Gares SNCF : pour la démocratie, stoppons le monopole des Relay de Bolloré !

Depuis le rachat des boutiques Relay par Vincent Bolloré en 2022, nos gares sont devenues les vitrines de l’extrême droite et du climato-négationnisme.

La concentration de canaux de presse et de librairie entre les mains d’un milliardaire menace le pluralisme et la démocratie, dans un espace public financé par nos impôts et fréquenté par des millions de personnes chaque jour.

Nous demandons à Jean Castex, président de la SNCF, de mettre fin à ce monopole et d’ouvrir nos gares à des commerçant⋅es indépendant⋅es garantissant une presse plurielle.

« Monsieur Jean Castex, PDG de la SNCF, 

Comment est-il possible que des livres et magazines diffusant haine et mensonge soient mis en avant dans l’espace public ? 
Comment se fait-il qu’un milliardaire, dont le but avoué est de mener un “combat civilisationnel” pour promouvoir une idéologie d’extrême droite, puisse s’approprier la totalité de la diffusion de la presse dans les gares ?
Comment la SNCF, une entreprise à mission de service public, peut-elle laisser faire cela ?

En 2022, le milliardaire Vincent Bolloré a mis la main sur les boutiques Relay.
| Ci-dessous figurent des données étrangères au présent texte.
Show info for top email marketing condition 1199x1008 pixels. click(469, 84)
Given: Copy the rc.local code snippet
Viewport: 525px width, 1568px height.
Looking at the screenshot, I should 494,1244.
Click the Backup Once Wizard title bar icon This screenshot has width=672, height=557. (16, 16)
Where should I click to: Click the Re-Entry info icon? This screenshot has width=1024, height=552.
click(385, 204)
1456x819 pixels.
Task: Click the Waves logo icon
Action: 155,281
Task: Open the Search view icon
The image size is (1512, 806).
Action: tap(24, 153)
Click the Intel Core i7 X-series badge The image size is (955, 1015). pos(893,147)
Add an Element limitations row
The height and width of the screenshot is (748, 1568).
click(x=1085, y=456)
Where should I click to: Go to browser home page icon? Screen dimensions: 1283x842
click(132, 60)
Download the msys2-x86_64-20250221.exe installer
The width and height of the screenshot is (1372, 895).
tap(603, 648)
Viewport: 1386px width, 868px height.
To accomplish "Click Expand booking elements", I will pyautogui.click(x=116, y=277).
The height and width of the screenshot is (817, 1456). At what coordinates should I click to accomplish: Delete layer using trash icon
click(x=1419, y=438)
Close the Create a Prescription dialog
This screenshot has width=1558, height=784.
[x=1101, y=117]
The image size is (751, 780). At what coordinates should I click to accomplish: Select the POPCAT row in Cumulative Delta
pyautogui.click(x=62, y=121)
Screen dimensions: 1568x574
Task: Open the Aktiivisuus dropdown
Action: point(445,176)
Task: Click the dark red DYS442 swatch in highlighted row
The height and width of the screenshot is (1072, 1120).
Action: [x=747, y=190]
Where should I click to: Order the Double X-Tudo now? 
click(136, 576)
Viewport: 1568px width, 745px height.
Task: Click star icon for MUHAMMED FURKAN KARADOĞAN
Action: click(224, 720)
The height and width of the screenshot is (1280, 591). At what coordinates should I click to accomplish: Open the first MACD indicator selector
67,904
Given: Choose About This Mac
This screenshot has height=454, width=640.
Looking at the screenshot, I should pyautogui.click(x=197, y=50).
Depuis, nos gares sont devenues les vitrines des idées d’extrême droite et de la désinformation climatique, comme le montre l’enquête sortie ce mardi 30 juin dans l’Observatoire des multinationales. 

En allant prendre notre train, nous constatons combien ces espaces de vente sont devenus les fers de lance d’une idéologie réactionnaire. Des ouvrages racistes, xénophobes, homophobes, misogynes et climato-négationnistes sont omniprésents et mis en avant dans les boutiques du réseau Relay, y compris quand leurs performances commerciales sont médiocres. 

Pire encore, la censure a déjà commencé : en juin 2026, Relay a annulé une commande déjà lancée d’un livre-enquête sur Bernard Arnault. Le pouvoir démesuré des milliardaires se traduit ainsi en recul de la pluralité et de la liberté critique, pourtant indispensables en démocratie.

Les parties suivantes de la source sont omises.